I wrote this post partly because, when I was in my initial stages of grief, reading other TFMR parents’ stories helped me feel less alone. Somewhere, I came across the writing of another parent who said that the TFMR community is not all that small, and the LGBTQ+ community isn’t either, but the intersection of both can feel like a very specific group. I do think that being a queer couple meant that there were some unique aspects of our loss, especially for my wife. She’s Dmitri’s mom too, but as the non-gestational mom her experience was unlike that of gestational moms but also very different from that of dads. She and I were sometimes at a disconnect because she felt isolated; for example, I’d had health professionals taking care of me during my D&C, whereas she had to drop me off and experience the knowledge of Dmitri’s loss alone. Yet, there were aspects of being the gestational mom – feeling like my body had failed me twice, the loss of my bump – that I felt my wife could not fully understand. Our grief also took different timelines. My wife often cried alone in her cubicle at work during the first month or two after we lost Dmitri, and I know she stifled her grief at home a lot in an effort to take care of me and our daughter. While I certainly felt grief during that early time, Dmitri’s loss didn’t fully hit me until his due date over five months later. Finally, as a queer couple there are extra steps necessary to become a parent (which is also true for many straight couples facing infertility), as well as the implicit or explicit need to prove to ourselves or to society that we are good parents; this added another layer to the grief over ending a wanted pregnancy.

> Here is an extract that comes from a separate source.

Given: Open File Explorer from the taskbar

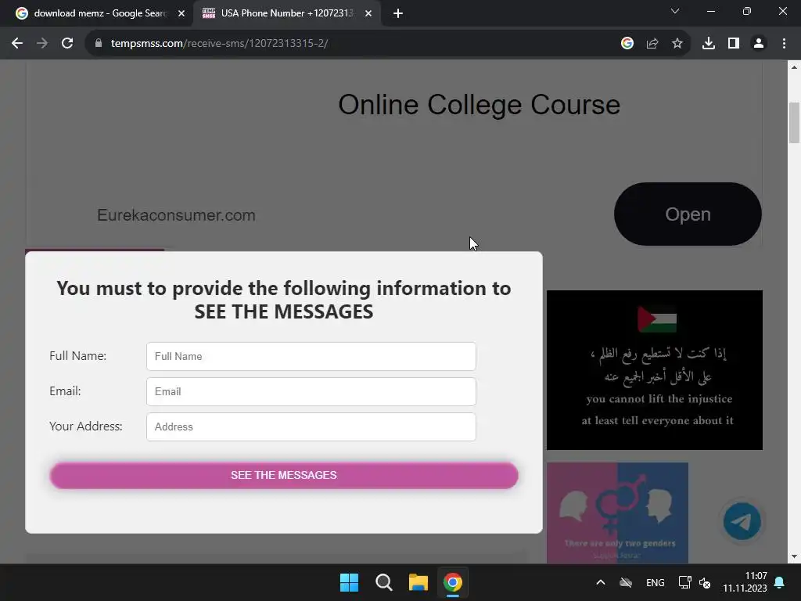Looking at the screenshot, I should 418,582.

I do NOT believe that things happen for a reason. There is no “reason” to explain why my family lost Dmitri, but it is important to me to feel that Dmitri’s existence had meaning. Around the time of Dmitri’s due date, I acted in a local community theater play. I was drawn to the play because it focused on an LGBTQ+ young person’s relationship with his family, but the play also dealt with themes of loss and grief. In the show, I played an elderly woman whose son dies suddenly; his energy is then ‘recycled’ into another character, and when my character realizes this, she is able to share a hug with her son and briefly connect with him after he is gone. In my personal belief system, I don’t believe that Dmitri can return in quite this way, but I have been able to recognize pieces of meaning and connection. For example, I saw pieces of that meaning in the non-judgmental support I received from my friends and co-workers after Dmitri’s loss, and I feel that Dmitri has made me more grateful for the people in my life. I will think of him every time I hear a Shostakovich symphony, when I visit the places we hiked together when I was pregnant with him, and when I look up at the oak tree we planted in the backyard in honor of Dmitri and the baby we lost to miscarriage.
We love you, our Boop. We will always be your Mama and Mommy, and you will always be our third child.